China's first space lab Tiangong-1 is orbiting in stable condition and its fall will not cause damage to Earth, Chinese manned space office and scientists assured.
The space lab is expected to fall into the Earth's atmosphere in the first half of 2018 after it stopped sending data back to Earth in March 2016, officially ending its mission, the People's Daily quoted Zhu Congpeng, a top engineer at the China Aerospace Science and Technology Corporation, as saying.
China has been monitoring Tiangong-1, Zhu said, adding that the space lab will burn up after entering the atmosphere and the remaining wreckage will fall into a designated area in the sea, without endangering the earth.
According to the information issued by China's manned space engineering office on Monday, from March 4 to 11, Tiangong-1 was orbiting in stable condition at an average height of about 244.5 kilometers.
The spacecraft's orbit ranges from 43° north to 43° south, which includes vast stretches of North and South America, China, the Middle East, Africa, Australia, parts of Europe - and swaths of the Pacific and Atlantic oceans, the Guardian reported on Friday.

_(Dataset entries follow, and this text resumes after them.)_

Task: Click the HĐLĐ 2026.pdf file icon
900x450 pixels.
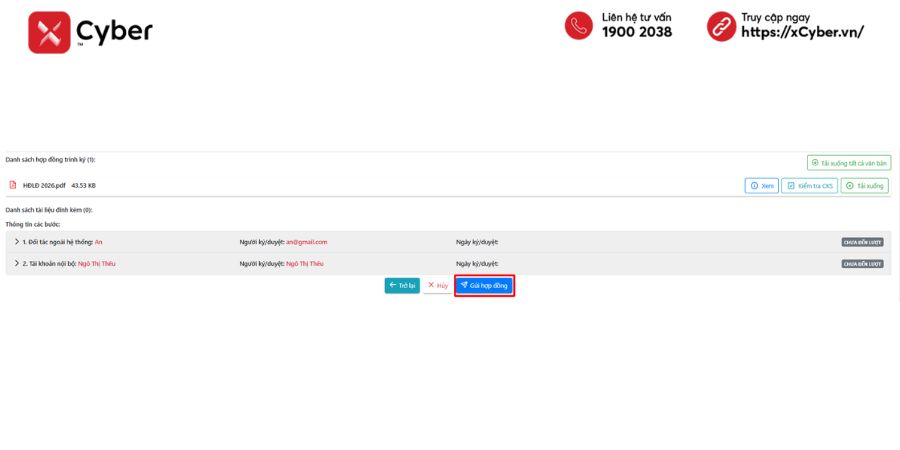Action: click(x=13, y=185)
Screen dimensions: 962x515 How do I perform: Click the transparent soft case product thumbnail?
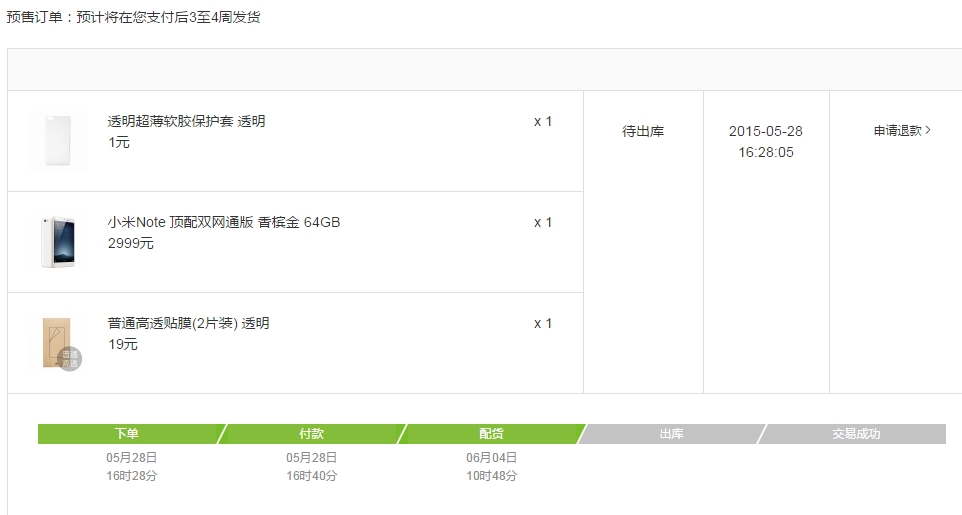pyautogui.click(x=57, y=142)
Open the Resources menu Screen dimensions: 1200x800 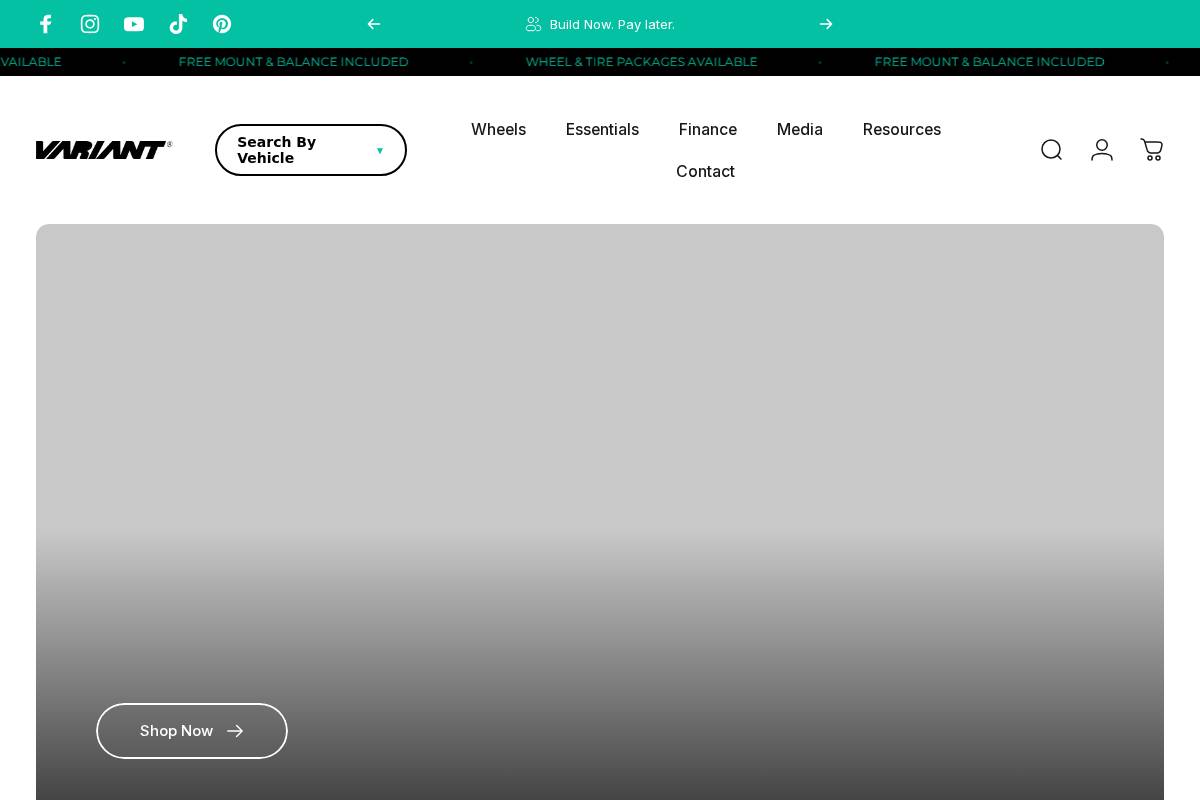[x=902, y=129]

Aerospace expert Pang Zhihao told the People's Daily that an international tradition to handle retired large spacecraft operated at near-earth orbits is to let them fall to an abyssal zone in southern Pacific Ocean far away from the continents.
Called the "graveyard of spacecraft," the water was the destination for the MIR space station and Progress spacecraft of Russia, and the Compton Gamma Ray Observatory of the U.S., according to Pang.